Open mdesmet opened 1 year ago
See https://github.com/trinodb/trino/issues/6551#issuecomment-903798696 and please let me know if the proposal there addresses your use case.
See #6551 (comment) and please let me know if the proposal there addresses your use case.
The risk that I see in that proposal is that if within a data pipeline queries on a certain catalog are used to do things in another catalog will result in faulty behaviour when transient issues occur.

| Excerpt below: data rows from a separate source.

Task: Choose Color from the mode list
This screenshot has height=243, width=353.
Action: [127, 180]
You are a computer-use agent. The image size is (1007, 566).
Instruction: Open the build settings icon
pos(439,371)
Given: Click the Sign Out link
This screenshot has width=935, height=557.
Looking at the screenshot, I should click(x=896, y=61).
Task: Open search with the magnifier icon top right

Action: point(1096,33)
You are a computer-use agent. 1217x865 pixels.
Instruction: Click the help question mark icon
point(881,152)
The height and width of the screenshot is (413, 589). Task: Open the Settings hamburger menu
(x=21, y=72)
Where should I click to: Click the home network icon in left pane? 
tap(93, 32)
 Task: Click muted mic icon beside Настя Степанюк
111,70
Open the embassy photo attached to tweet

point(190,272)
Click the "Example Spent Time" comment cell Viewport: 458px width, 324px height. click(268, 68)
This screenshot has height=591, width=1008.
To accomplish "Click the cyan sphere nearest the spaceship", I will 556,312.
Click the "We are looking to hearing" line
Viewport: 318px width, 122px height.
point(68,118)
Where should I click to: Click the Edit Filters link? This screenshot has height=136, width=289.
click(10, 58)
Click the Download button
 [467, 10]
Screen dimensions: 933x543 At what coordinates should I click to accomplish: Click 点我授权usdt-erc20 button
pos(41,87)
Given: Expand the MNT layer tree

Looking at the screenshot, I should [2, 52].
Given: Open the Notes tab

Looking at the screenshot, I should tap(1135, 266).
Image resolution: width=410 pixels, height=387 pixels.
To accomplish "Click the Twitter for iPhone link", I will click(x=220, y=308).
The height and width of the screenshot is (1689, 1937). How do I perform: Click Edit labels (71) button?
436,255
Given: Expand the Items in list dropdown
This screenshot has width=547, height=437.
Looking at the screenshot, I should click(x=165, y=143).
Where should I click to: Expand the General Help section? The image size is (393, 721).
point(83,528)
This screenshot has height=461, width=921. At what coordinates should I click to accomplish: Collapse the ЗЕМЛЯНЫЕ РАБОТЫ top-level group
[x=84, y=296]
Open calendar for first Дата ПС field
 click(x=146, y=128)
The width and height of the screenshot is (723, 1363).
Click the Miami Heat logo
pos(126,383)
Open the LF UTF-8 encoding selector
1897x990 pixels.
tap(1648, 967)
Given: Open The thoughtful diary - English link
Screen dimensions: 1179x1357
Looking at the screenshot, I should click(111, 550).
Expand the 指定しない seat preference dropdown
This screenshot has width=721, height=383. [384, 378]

IMHO this should never be the default behaviour.
Looker has the exact same issue when running on bare metal HDFS. It is unable to get some tables metadata as it does not have read permission on PII tables, meaning, the metadata query fails and thus the entire query fails.
Which tools query for tables or columns across all catalogs? Querying tables is expensive, and querying columns is extremely expensive. What do they do with this information?
Do users want to query across all catalogs? If so, do they want to silently ignore missing data?
My initial thought is that this is a bug in those tools. We could add an option in the driver to always filter to a specific catalog if none is specified. The MySQL JDBC driver has an option nullDatabaseMeansCurrent
which seems to be for this purpose.
similar to https://github.com/trinodb/trino/issues/1173
I think there are use cases where multiple catalogs needs to be queried together. Also in the case of joins a filter predicate is not always pushed down onto the system table (see the example underneath).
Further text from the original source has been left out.